When you reach the records below, output each one exactly.

☆ ☆ ☆

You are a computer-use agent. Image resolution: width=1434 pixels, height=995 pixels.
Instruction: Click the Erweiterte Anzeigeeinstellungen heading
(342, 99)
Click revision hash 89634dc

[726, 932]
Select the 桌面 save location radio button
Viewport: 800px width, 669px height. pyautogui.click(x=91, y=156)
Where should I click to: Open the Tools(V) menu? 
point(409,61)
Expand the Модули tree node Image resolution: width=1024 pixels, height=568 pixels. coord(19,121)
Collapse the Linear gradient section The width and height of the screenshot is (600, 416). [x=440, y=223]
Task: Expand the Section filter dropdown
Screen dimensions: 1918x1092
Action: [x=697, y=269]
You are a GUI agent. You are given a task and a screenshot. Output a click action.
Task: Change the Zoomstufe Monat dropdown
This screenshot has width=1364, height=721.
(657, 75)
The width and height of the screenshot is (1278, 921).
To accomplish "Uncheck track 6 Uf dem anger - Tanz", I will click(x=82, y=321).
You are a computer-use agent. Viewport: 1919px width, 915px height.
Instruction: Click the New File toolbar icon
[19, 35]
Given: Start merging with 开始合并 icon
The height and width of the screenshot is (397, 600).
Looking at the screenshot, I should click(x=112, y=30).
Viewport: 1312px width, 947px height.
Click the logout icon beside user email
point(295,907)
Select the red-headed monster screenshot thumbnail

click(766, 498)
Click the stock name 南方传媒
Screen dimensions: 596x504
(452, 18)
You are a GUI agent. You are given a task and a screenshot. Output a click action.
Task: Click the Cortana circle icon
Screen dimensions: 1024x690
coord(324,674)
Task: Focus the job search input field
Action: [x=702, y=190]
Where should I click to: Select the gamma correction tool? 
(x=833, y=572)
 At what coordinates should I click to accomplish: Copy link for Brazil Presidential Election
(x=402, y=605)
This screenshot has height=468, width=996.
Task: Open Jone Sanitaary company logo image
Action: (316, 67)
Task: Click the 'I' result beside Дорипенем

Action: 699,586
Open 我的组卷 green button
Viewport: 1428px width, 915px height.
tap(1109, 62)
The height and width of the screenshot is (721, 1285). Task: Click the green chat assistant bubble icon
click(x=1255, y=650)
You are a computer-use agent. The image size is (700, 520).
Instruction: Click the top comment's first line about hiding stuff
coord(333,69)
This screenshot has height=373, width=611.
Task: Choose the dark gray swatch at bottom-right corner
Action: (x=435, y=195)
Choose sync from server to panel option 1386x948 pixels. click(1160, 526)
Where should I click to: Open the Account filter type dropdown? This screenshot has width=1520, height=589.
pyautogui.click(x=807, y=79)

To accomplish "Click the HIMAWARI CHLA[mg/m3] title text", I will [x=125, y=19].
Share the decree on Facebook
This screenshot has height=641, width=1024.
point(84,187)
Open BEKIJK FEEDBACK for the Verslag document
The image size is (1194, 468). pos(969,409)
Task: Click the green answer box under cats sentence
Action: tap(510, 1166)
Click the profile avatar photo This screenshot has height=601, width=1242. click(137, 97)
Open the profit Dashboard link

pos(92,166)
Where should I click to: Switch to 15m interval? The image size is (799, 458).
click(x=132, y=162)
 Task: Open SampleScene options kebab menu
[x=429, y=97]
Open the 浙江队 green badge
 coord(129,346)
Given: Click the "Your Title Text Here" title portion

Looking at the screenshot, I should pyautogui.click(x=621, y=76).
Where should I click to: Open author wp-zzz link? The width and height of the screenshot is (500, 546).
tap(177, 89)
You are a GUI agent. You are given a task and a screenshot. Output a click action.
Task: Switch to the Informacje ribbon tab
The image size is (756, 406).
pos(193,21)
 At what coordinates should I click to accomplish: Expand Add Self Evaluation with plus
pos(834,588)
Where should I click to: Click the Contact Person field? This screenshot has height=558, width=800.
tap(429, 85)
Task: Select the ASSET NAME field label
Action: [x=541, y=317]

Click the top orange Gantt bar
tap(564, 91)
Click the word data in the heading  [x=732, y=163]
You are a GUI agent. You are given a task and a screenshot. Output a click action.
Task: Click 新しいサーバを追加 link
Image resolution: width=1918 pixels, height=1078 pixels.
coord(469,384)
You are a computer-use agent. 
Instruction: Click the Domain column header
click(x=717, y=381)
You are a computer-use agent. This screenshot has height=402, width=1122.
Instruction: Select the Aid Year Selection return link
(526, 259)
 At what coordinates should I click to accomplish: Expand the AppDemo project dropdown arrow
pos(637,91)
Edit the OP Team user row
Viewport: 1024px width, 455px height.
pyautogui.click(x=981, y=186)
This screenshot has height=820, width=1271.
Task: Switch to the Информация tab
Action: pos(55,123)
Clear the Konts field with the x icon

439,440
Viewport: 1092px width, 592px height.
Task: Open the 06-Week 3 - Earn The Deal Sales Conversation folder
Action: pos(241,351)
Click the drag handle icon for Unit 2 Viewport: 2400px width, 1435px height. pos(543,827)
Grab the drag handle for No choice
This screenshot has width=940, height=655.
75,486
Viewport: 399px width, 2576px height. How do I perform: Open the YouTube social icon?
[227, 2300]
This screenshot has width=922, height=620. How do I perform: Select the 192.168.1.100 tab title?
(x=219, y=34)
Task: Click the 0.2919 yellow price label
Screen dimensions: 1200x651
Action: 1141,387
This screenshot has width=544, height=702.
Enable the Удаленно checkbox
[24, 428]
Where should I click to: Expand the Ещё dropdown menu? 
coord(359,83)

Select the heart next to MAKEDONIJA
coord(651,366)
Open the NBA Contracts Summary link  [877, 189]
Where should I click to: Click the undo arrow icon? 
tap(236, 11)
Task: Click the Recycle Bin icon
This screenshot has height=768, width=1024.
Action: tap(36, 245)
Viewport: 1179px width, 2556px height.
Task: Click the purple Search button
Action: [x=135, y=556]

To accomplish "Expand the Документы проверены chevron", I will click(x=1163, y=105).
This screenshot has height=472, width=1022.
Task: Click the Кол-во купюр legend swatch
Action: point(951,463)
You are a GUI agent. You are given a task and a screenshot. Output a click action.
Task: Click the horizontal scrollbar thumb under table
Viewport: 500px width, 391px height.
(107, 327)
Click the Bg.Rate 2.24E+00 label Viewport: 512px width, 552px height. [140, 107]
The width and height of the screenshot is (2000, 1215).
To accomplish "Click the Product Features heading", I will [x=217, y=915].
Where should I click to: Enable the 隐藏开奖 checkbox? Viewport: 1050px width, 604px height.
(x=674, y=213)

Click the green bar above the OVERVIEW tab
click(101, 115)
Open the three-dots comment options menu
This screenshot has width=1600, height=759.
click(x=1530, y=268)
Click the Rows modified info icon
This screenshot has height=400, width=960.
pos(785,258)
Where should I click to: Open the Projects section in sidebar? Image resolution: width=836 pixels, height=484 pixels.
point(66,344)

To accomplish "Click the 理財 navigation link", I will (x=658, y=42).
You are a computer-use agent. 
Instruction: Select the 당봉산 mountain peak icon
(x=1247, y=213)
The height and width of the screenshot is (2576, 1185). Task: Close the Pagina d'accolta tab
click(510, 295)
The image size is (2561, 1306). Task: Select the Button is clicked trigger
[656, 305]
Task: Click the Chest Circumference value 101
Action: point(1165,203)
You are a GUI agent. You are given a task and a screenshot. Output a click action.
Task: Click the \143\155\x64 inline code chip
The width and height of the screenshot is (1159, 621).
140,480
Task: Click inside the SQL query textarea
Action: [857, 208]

☆ ☆ ☆

• [ANSWER TO THIS PROBLEM]
You are a computer-use agent. Image resolution: width=1434 pixels, height=995 pixels.
Instruction: Click the Erweiterte Anzeigeeinstellungen heading
(342, 99)
Click revision hash 89634dc

[726, 932]
Select the 桌面 save location radio button
Viewport: 800px width, 669px height. pyautogui.click(x=91, y=156)
Where should I click to: Open the Tools(V) menu? 
point(409,61)
Expand the Модули tree node Image resolution: width=1024 pixels, height=568 pixels. coord(19,121)
Collapse the Linear gradient section The width and height of the screenshot is (600, 416). [x=440, y=223]
Task: Expand the Section filter dropdown
Screen dimensions: 1918x1092
Action: [x=697, y=269]
You are a GUI agent. You are given a task and a screenshot. Output a click action.
Task: Change the Zoomstufe Monat dropdown
This screenshot has width=1364, height=721.
(657, 75)
The width and height of the screenshot is (1278, 921).
To accomplish "Uncheck track 6 Uf dem anger - Tanz", I will click(x=82, y=321).
You are a computer-use agent. Viewport: 1919px width, 915px height.
Instruction: Click the New File toolbar icon
[19, 35]
Given: Start merging with 开始合并 icon
The height and width of the screenshot is (397, 600).
Looking at the screenshot, I should click(x=112, y=30).
Viewport: 1312px width, 947px height.
Click the logout icon beside user email
point(295,907)
Select the red-headed monster screenshot thumbnail

click(766, 498)
Click the stock name 南方传媒
Screen dimensions: 596x504
(452, 18)
You are a GUI agent. You are given a task and a screenshot. Output a click action.
Task: Click the Cortana circle icon
Screen dimensions: 1024x690
coord(324,674)
Task: Focus the job search input field
Action: [x=702, y=190]
Where should I click to: Select the gamma correction tool? 
(x=833, y=572)
 At what coordinates should I click to accomplish: Copy link for Brazil Presidential Election
(x=402, y=605)
This screenshot has height=468, width=996.
Task: Open Jone Sanitaary company logo image
Action: (316, 67)
Task: Click the 'I' result beside Дорипенем

Action: 699,586
Open 我的组卷 green button
Viewport: 1428px width, 915px height.
tap(1109, 62)
The height and width of the screenshot is (721, 1285). Task: Click the green chat assistant bubble icon
click(x=1255, y=650)
You are a computer-use agent. The image size is (700, 520).
Instruction: Click the top comment's first line about hiding stuff
coord(333,69)
This screenshot has height=373, width=611.
Task: Choose the dark gray swatch at bottom-right corner
Action: (x=435, y=195)
Choose sync from server to panel option 1386x948 pixels. click(1160, 526)
Where should I click to: Open the Account filter type dropdown? This screenshot has width=1520, height=589.
pyautogui.click(x=807, y=79)

To accomplish "Click the HIMAWARI CHLA[mg/m3] title text", I will [x=125, y=19].
Share the decree on Facebook
This screenshot has height=641, width=1024.
point(84,187)
Open BEKIJK FEEDBACK for the Verslag document
The image size is (1194, 468). pos(969,409)
Task: Click the green answer box under cats sentence
Action: tap(510, 1166)
Click the profile avatar photo This screenshot has height=601, width=1242. click(137, 97)
Open the profit Dashboard link

pos(92,166)
Where should I click to: Switch to 15m interval? The image size is (799, 458).
click(x=132, y=162)
 Task: Open SampleScene options kebab menu
[x=429, y=97]
Open the 浙江队 green badge
 coord(129,346)
Given: Click the "Your Title Text Here" title portion

Looking at the screenshot, I should pyautogui.click(x=621, y=76).
Where should I click to: Open author wp-zzz link? The width and height of the screenshot is (500, 546).
tap(177, 89)
You are a GUI agent. You are given a task and a screenshot. Output a click action.
Task: Switch to the Informacje ribbon tab
The image size is (756, 406).
pos(193,21)
 At what coordinates should I click to accomplish: Expand Add Self Evaluation with plus
pos(834,588)
Where should I click to: Click the Contact Person field? This screenshot has height=558, width=800.
tap(429, 85)
Task: Select the ASSET NAME field label
Action: [x=541, y=317]

Click the top orange Gantt bar
tap(564, 91)
Click the word data in the heading  [x=732, y=163]
You are a GUI agent. You are given a task and a screenshot. Output a click action.
Task: Click 新しいサーバを追加 link
Image resolution: width=1918 pixels, height=1078 pixels.
coord(469,384)
You are a computer-use agent. 
Instruction: Click the Domain column header
click(x=717, y=381)
You are a computer-use agent. This screenshot has height=402, width=1122.
Instruction: Select the Aid Year Selection return link
(526, 259)
 At what coordinates should I click to accomplish: Expand the AppDemo project dropdown arrow
pos(637,91)
Edit the OP Team user row
Viewport: 1024px width, 455px height.
pyautogui.click(x=981, y=186)
This screenshot has height=820, width=1271.
Task: Switch to the Информация tab
Action: pos(55,123)
Clear the Konts field with the x icon

439,440
Viewport: 1092px width, 592px height.
Task: Open the 06-Week 3 - Earn The Deal Sales Conversation folder
Action: pos(241,351)
Click the drag handle icon for Unit 2 Viewport: 2400px width, 1435px height. pos(543,827)
Grab the drag handle for No choice
This screenshot has width=940, height=655.
75,486
Viewport: 399px width, 2576px height. How do I perform: Open the YouTube social icon?
[227, 2300]
This screenshot has width=922, height=620. How do I perform: Select the 192.168.1.100 tab title?
(x=219, y=34)
Task: Click the 0.2919 yellow price label
Screen dimensions: 1200x651
Action: 1141,387
This screenshot has width=544, height=702.
Enable the Удаленно checkbox
[24, 428]
Where should I click to: Expand the Ещё dropdown menu? 
coord(359,83)

Select the heart next to MAKEDONIJA
coord(651,366)
Open the NBA Contracts Summary link  [877, 189]
Where should I click to: Click the undo arrow icon? 
tap(236, 11)
Task: Click the Recycle Bin icon
This screenshot has height=768, width=1024.
Action: tap(36, 245)
Viewport: 1179px width, 2556px height.
Task: Click the purple Search button
Action: [x=135, y=556]

To accomplish "Expand the Документы проверены chevron", I will click(x=1163, y=105).
This screenshot has height=472, width=1022.
Task: Click the Кол-во купюр legend swatch
Action: point(951,463)
You are a GUI agent. You are given a task and a screenshot. Output a click action.
Task: Click the horizontal scrollbar thumb under table
Viewport: 500px width, 391px height.
(107, 327)
Click the Bg.Rate 2.24E+00 label Viewport: 512px width, 552px height. [140, 107]
The width and height of the screenshot is (2000, 1215).
To accomplish "Click the Product Features heading", I will [x=217, y=915].
Where should I click to: Enable the 隐藏开奖 checkbox? Viewport: 1050px width, 604px height.
(x=674, y=213)

Click the green bar above the OVERVIEW tab
click(101, 115)
Open the three-dots comment options menu
This screenshot has width=1600, height=759.
click(x=1530, y=268)
Click the Rows modified info icon
This screenshot has height=400, width=960.
pos(785,258)
Where should I click to: Open the Projects section in sidebar? Image resolution: width=836 pixels, height=484 pixels.
point(66,344)

To accomplish "Click the 理財 navigation link", I will (x=658, y=42).
You are a computer-use agent. 
Instruction: Select the 당봉산 mountain peak icon
(x=1247, y=213)
The height and width of the screenshot is (2576, 1185). Task: Close the Pagina d'accolta tab
click(510, 295)
The image size is (2561, 1306). Task: Select the Button is clicked trigger
[656, 305]
Task: Click the Chest Circumference value 101
Action: point(1165,203)
You are a GUI agent. You are given a task and a screenshot. Output a click action.
Task: Click the \143\155\x64 inline code chip
The width and height of the screenshot is (1159, 621).
140,480
Task: Click inside the SQL query textarea
Action: [857, 208]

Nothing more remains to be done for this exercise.